Nous avons eu droit à de bons chiffres de l’emploi pour commencer l’année. Les différents marchés ont pu apprécier ce qui leur convenait. Certains se sont focalisés sur un taux de chômage redescendu à 3,5%, d’autres ont préféré y voir un début de déclin des créations d’emploi, passant du niveau habituel de 260’000-280'000 à pratiquement 220'000. L’après-midi de vendredi a été moins enthousiaste sur les coups de seize heures, avec un ISM services repassant au-dessous de 50 et des commandes de biens durables en territoire toujours négatif. De quoi alimenter la forte décrue des taux longs US. Le 10 ans, qui avait déjà bien commencé l’année, a terminé la semaine en trombe à 3,55%, bien loin de sa clôture du 30 décembre à 3,87%.

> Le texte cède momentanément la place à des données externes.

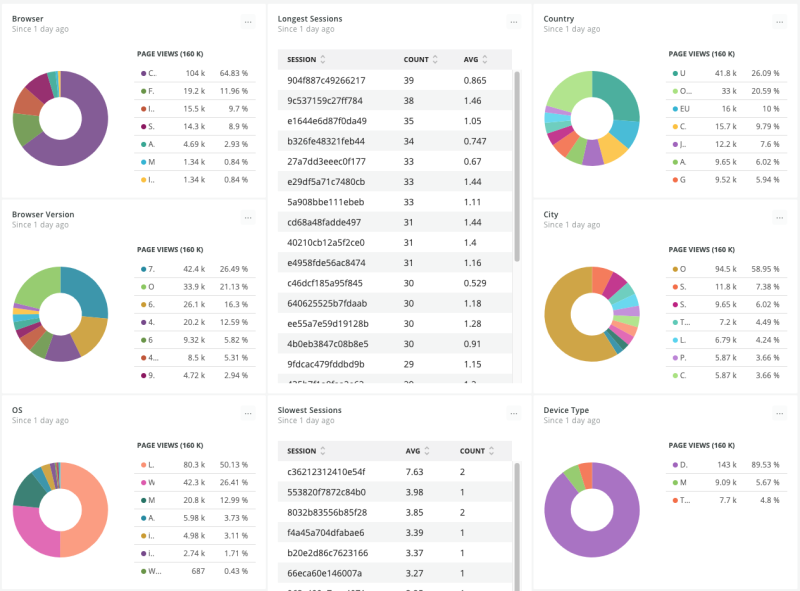Sort Slowest Sessions by the AVG column
The height and width of the screenshot is (591, 800).
(x=413, y=451)
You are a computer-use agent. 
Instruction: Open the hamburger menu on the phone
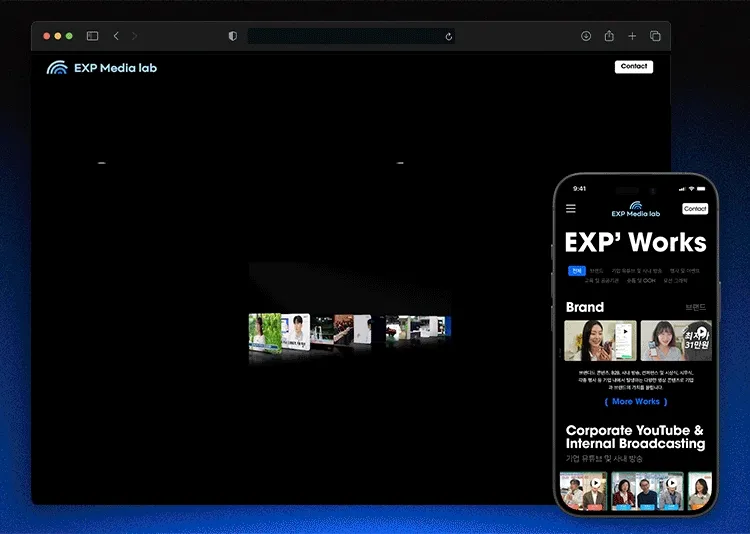(x=571, y=209)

L’année 2023 a donc débuté sur les chapeaux de roues pour les marchés obligataires et après seulement une semaine, nos portefeuilles diversifiés (gouvernements et crédits) délivrent déjà environ 1% en euros et 1,20% en dollars. Trop vite et trop fort, c’est déjà ce que nous avions craint à l’occasion du rebond spectaculaire de novembre (débuté le 20 octobre). Nous commençons donc l’année avec confiance et optimisme mais en restant prudents car la volatilité n’a pas disparu et les faucons des banques centrales n’ont pas fini de nous surprendre. Evidemment, le premier gros test de ce début d’année sera la publication du CPI après-demain, les marchés s’attendant à casser le niveau de 6% YoY pour atteindre un 5,7% qui serait le bienvenu.

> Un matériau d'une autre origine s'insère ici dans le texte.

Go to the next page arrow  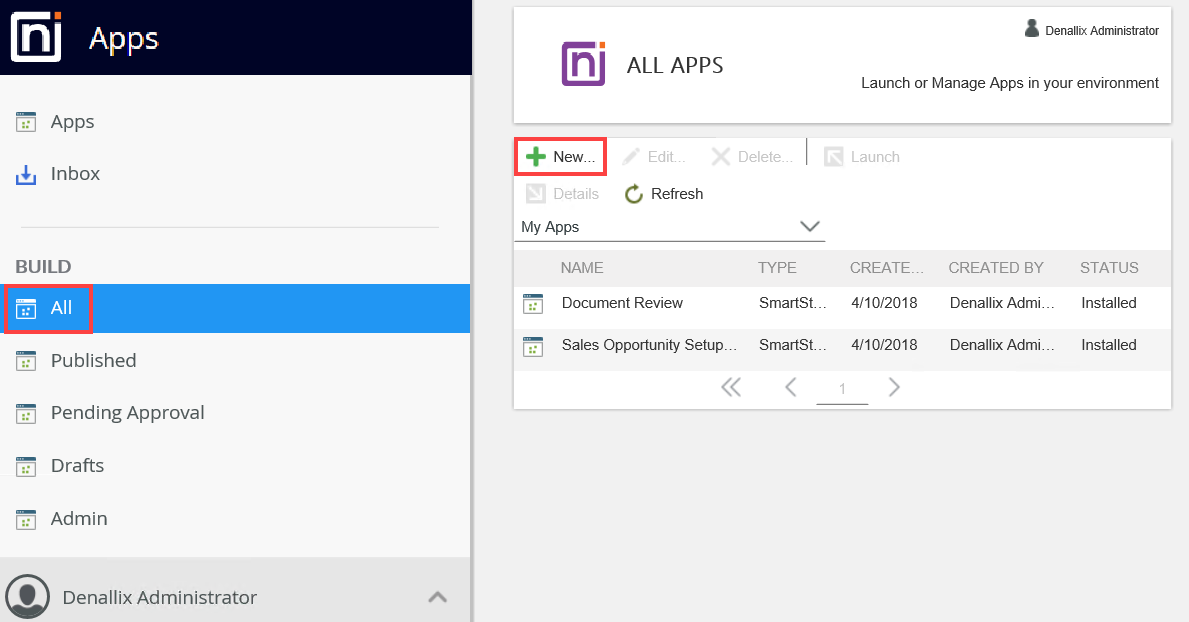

Des banques centrales imprévisibles

Deux événements majeurs sont intervenus fin 2022 et ont concerné deux banques centrales qui ont perturbé le tant espéré rally de fin d’année. La BCE a tenu à affirmer son engagement ferme à lutter contre l’inflation, synonyme d’une politique monétaire (enfin?) plus agressive. Certes, les derniers chiffres de chômage en zone euro peuvent rassurer les banquiers centraux mais l’incertitude est de mise car une politique monétaire beaucoup plus hawkish menée par la BCE (ce qui serait souhaitable dans l’absolu) sera difficilement compatible, pour ne pas dire incompatible, avec le risque très élevé de récession sur le vieux continent. La tâche va être ardue et Madame Lagarde a beaucoup moins d’atouts dans sa manche que Jay Powell.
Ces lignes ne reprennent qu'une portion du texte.